Wenn der Nachbar durchdreht

Was Erster Kriminalhauptkommissar Arno Helfrich rät, wenn ein Mitbewohner im selben im Haus seine Nachbarn belästigt oder sogar bedroht.
von  Nina Job
In diesem Haus in Laim randalierte ein Mieter im Juni mit der Axt. 70 Polizisten rückten an, überwältigten den Mann und nahmen ihn fest. Nun ist der Mann zurück - die Nachbarn sind verunsichert.
In diesem Haus in Laim randalierte ein Mieter im Juni mit der Axt. 70 Polizisten rückten an, überwältigten den Mann und nahmen ihn fest. Nun ist der Mann zurück - die Nachbarn sind verunsichert.

Was Kommissariatsleiter Arno Helfrich rät, wenn ein Mitbewohner seine Nachbarn belästigt oder sogar bedroht.

Erster Kriminalhauptkommissar Arno Helfrich (51) ist Chef des Opferschutzkommissariats der Münchner Polizei.


AZ: Herr Helfrich, vor sechs Wochen randalierte ein Mann in einem Mietshaus in Laim, jetzt ist er wieder zurück. Die Nachbarn haben Angst vor ihm. Sie verstehen nicht, dass der Mann einfach wieder einziehen kann.


ARNO HELFRICH: Man kann jemanden nicht einfach unbefristet festhalten. Das wäre Freiheitsberaubung – ein massiver Eingriff in die Grundrechte. Wenn der Mann keine Gefahr mehr für sich oder andere darstellt, kann man ihn nicht mehr in der Psychiatrie behalten. Unabhängig davon, werden mögliche Straftaten ja verfolgt. Und bestätigen sich die Vorwürfe, wird er dafür bestraft.


Unter welchen Umständen kann jemand gegen seinen Willen in eine psychiatrische Klinik eingewiesen werden?

Die Polizei kann eine sofortige Unterbringung anordnen, um Schaden abzuwenden, wenn der Mensch andere gefährdet oder aber sich selbst. Darüber muss das Gericht verständigt werden. Der Richter entscheidet dann, was weiter passiert.


Was raten Sie den Nachbarn dieses Mannes? Wie sollen sie sich verhalten?


Es ist auf jeden Fall besser, nicht die offene Konfrontation zu suchen und sich lieber zurückzunehmen. Wenn jemand Argumenten nicht zugänglich ist, ist es besser, ihm aus dem Weg zu gehen. Dann sollte man der Schlauere sein und lieber die Tür zumachen, um die Situation zu entschärfen. Gleichzeitig sollten die Nachbarn aktiv bleiben. Das heißt: Falls der Mann wieder randaliert, zu laut Musik hört oder andere beleidigt: Rufen Sie die Polizei! Wenn sich die Vorfälle häufen, wird die Polizei das Gesundheitsamt darüber verständigen. Dann wird beraten, ob eine Behandlung oder Unterbringung anzuordnen ist. Das Gesundheitsamt kann zum Beispiel eine Vorladung zu einem Arzt veranlassen, der die Person dann begutachtet.

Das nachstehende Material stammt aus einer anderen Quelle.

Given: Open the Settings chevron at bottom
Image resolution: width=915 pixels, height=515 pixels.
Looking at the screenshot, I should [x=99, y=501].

Wenn die Person keine Straftaten begeht, man aber meint, dass sie ärztliche Hilfe braucht, kann man sich auch an eines der Sozialbürgerhäuser wenden.


]Wie ist erkennbar, ob jemand nur verschroben und harmlos oder aber gefährlich ist?

Man sollte jede Situation ernst nehmen. Ob jemand verwirrt ist, stellt sich relativ schnell heraus, wenn man sich mit ihm unterhält. Manchmal reicht es, wenn man sich einfach die Geschichte anhört, dann ist er zufrieden. Es gab mal eine Frau, die brachte regelmäßig ein Glas mit Kellerasseln zur Polizei und sagte, das seien die Wanzen, mit denen sie abgehört wurde. Wir sollten die Wanzen "entstrahlen", was wir dann auch getan haben – mit einer Taschenlampe. Dann gab sie wieder Ruhe.


Und wann ist Vorsicht geboten?


Wenn jemand mit Waffen droht, egal, ob’s stimmt oder nicht, sollte man immer die Polizei rufen. Grundsätzlich sollte man lieber einmal zu viel als zu wenig die Polizei rufen. Das birgt zwar die Gefahr, aus einer Mücke einen Elefanten zu machen. Aber heutzutage ist alles möglich. Nichts ist unvorstellbar. Auch Dinge, die man sich gar nicht vorstellen will.